→ About this exercise
Return the records below word for word.

(Stored items)
○ ○ ○ ○ ○ ○ ○

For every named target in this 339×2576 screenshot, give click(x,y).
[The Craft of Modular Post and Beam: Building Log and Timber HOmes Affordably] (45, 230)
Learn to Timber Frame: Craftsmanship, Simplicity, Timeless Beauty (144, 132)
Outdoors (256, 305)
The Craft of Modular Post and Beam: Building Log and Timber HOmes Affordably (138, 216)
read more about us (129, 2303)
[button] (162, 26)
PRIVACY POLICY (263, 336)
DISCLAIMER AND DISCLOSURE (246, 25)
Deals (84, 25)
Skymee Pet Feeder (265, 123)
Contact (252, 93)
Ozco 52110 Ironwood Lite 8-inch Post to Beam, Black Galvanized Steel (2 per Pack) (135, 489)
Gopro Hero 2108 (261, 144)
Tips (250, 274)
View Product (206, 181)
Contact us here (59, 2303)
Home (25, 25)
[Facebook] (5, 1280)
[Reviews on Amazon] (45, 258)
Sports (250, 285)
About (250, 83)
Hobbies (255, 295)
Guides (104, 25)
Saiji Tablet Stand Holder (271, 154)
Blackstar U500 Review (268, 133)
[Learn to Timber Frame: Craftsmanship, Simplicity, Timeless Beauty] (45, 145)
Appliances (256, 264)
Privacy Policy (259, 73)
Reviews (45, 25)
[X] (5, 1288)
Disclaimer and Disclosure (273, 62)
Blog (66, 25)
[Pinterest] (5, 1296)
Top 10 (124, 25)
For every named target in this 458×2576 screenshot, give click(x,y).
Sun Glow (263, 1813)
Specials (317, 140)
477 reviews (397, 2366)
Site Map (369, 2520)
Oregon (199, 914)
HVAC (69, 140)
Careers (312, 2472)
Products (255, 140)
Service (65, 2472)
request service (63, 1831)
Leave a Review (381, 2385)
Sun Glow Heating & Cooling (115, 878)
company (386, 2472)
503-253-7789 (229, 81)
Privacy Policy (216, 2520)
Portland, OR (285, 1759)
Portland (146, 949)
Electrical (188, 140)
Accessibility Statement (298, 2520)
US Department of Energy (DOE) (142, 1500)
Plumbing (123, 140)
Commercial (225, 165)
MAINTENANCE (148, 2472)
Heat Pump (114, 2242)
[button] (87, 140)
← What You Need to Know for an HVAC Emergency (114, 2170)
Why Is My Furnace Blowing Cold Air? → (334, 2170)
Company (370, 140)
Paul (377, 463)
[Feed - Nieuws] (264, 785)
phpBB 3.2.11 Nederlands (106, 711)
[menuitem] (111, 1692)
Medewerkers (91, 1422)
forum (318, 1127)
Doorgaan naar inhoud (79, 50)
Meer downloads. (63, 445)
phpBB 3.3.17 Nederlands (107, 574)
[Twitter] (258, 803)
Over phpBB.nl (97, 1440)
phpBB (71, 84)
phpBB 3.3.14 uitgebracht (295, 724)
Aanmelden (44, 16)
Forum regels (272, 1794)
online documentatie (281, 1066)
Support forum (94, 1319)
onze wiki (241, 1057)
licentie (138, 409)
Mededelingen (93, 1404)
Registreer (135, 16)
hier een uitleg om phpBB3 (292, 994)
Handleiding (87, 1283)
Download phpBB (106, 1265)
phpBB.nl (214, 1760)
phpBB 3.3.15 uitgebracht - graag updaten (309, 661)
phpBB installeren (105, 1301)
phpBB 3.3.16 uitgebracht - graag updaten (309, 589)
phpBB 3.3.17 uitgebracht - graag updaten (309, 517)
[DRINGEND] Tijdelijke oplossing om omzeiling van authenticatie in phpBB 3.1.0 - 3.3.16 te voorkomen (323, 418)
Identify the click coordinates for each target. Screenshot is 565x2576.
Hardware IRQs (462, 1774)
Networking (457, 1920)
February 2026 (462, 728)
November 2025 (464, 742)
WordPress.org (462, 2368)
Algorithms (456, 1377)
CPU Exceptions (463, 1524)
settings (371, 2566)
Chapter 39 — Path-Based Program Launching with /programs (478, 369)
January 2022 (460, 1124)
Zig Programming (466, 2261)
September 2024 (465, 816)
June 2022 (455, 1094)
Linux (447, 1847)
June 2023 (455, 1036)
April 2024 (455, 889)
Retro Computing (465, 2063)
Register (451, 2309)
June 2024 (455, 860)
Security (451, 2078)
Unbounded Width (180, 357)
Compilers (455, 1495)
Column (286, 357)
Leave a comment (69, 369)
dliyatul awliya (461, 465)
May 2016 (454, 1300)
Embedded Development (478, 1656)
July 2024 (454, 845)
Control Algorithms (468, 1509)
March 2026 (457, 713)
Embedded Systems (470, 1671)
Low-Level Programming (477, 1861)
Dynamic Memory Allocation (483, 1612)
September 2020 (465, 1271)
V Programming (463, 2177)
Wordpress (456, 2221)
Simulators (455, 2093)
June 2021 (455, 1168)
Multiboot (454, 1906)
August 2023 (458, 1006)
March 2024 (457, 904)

○ ○ ○ ○ ○ ○ ○

→ The answer
For every named target in this 339×2576 screenshot, give click(x,y).
[The Craft of Modular Post and Beam: Building Log and Timber HOmes Affordably] (45, 230)
Learn to Timber Frame: Craftsmanship, Simplicity, Timeless Beauty (144, 132)
Outdoors (256, 305)
The Craft of Modular Post and Beam: Building Log and Timber HOmes Affordably (138, 216)
read more about us (129, 2303)
[button] (162, 26)
PRIVACY POLICY (263, 336)
DISCLAIMER AND DISCLOSURE (246, 25)
Deals (84, 25)
Skymee Pet Feeder (265, 123)
Contact (252, 93)
Ozco 52110 Ironwood Lite 8-inch Post to Beam, Black Galvanized Steel (2 per Pack) (135, 489)
Gopro Hero 2108 (261, 144)
Tips (250, 274)
View Product (206, 181)
Contact us here (59, 2303)
Home (25, 25)
[Facebook] (5, 1280)
[Reviews on Amazon] (45, 258)
Sports (250, 285)
About (250, 83)
Hobbies (255, 295)
Guides (104, 25)
Saiji Tablet Stand Holder (271, 154)
Blackstar U500 Review (268, 133)
[Learn to Timber Frame: Craftsmanship, Simplicity, Timeless Beauty] (45, 145)
Appliances (256, 264)
Privacy Policy (259, 73)
Reviews (45, 25)
[X] (5, 1288)
Disclaimer and Disclosure (273, 62)
Blog (66, 25)
[Pinterest] (5, 1296)
Top 10 (124, 25)
For every named target in this 458×2576 screenshot, give click(x,y).
Sun Glow (263, 1813)
Specials (317, 140)
477 reviews (397, 2366)
Site Map (369, 2520)
Oregon (199, 914)
HVAC (69, 140)
Careers (312, 2472)
Products (255, 140)
Service (65, 2472)
request service (63, 1831)
Leave a Review (381, 2385)
Sun Glow Heating & Cooling (115, 878)
company (386, 2472)
503-253-7789 (229, 81)
Privacy Policy (216, 2520)
Portland, OR (285, 1759)
Portland (146, 949)
Electrical (188, 140)
Accessibility Statement (298, 2520)
US Department of Energy (DOE) (142, 1500)
Plumbing (123, 140)
Commercial (225, 165)
MAINTENANCE (148, 2472)
Heat Pump (114, 2242)
[button] (87, 140)
← What You Need to Know for an HVAC Emergency (114, 2170)
Why Is My Furnace Blowing Cold Air? → (334, 2170)
Company (370, 140)
Paul (377, 463)
[Feed - Nieuws] (264, 785)
phpBB 3.2.11 Nederlands (106, 711)
[menuitem] (111, 1692)
Medewerkers (91, 1422)
forum (318, 1127)
Doorgaan naar inhoud (79, 50)
Meer downloads. (63, 445)
phpBB 3.3.17 Nederlands (107, 574)
[Twitter] (258, 803)
Over phpBB.nl (97, 1440)
phpBB (71, 84)
phpBB 3.3.14 uitgebracht (295, 724)
Aanmelden (44, 16)
Forum regels (272, 1794)
online documentatie (281, 1066)
Support forum (94, 1319)
onze wiki (241, 1057)
licentie (138, 409)
Mededelingen (93, 1404)
Registreer (135, 16)
hier een uitleg om phpBB3 (292, 994)
Handleiding (87, 1283)
Download phpBB (106, 1265)
phpBB.nl (214, 1760)
phpBB 3.3.15 uitgebracht - graag updaten (309, 661)
phpBB installeren (105, 1301)
phpBB 3.3.16 uitgebracht - graag updaten (309, 589)
phpBB 3.3.17 uitgebracht - graag updaten (309, 517)
[DRINGEND] Tijdelijke oplossing om omzeiling van authenticatie in phpBB 3.1.0 - 3.3.16 te voorkomen (323, 418)
Identify the click coordinates for each target. Screenshot is 565x2576.
Hardware IRQs (462, 1774)
Networking (457, 1920)
February 2026 (462, 728)
November 2025 (464, 742)
WordPress.org (462, 2368)
Algorithms (456, 1377)
CPU Exceptions (463, 1524)
settings (371, 2566)
Chapter 39 — Path-Based Program Launching with /programs (478, 369)
January 2022 (460, 1124)
Zig Programming (466, 2261)
September 2024 (465, 816)
June 2022 (455, 1094)
Linux (447, 1847)
June 2023 (455, 1036)
April 2024 (455, 889)
Retro Computing (465, 2063)
Register (451, 2309)
June 2024 (455, 860)
Security (451, 2078)
Unbounded Width (180, 357)
Compilers (455, 1495)
Column (286, 357)
Leave a comment (69, 369)
dliyatul awliya (461, 465)
May 2016 (454, 1300)
Embedded Development (478, 1656)
July 2024 (454, 845)
Control Algorithms (468, 1509)
March 2026 (457, 713)
Embedded Systems (470, 1671)
Low-Level Programming (477, 1861)
Dynamic Memory Allocation (483, 1612)
September 2020 (465, 1271)
V Programming (463, 2177)
Wordpress (456, 2221)
Simulators (455, 2093)
June 2021 (455, 1168)
Multiboot (454, 1906)
August 2023 (458, 1006)
March 2024 (457, 904)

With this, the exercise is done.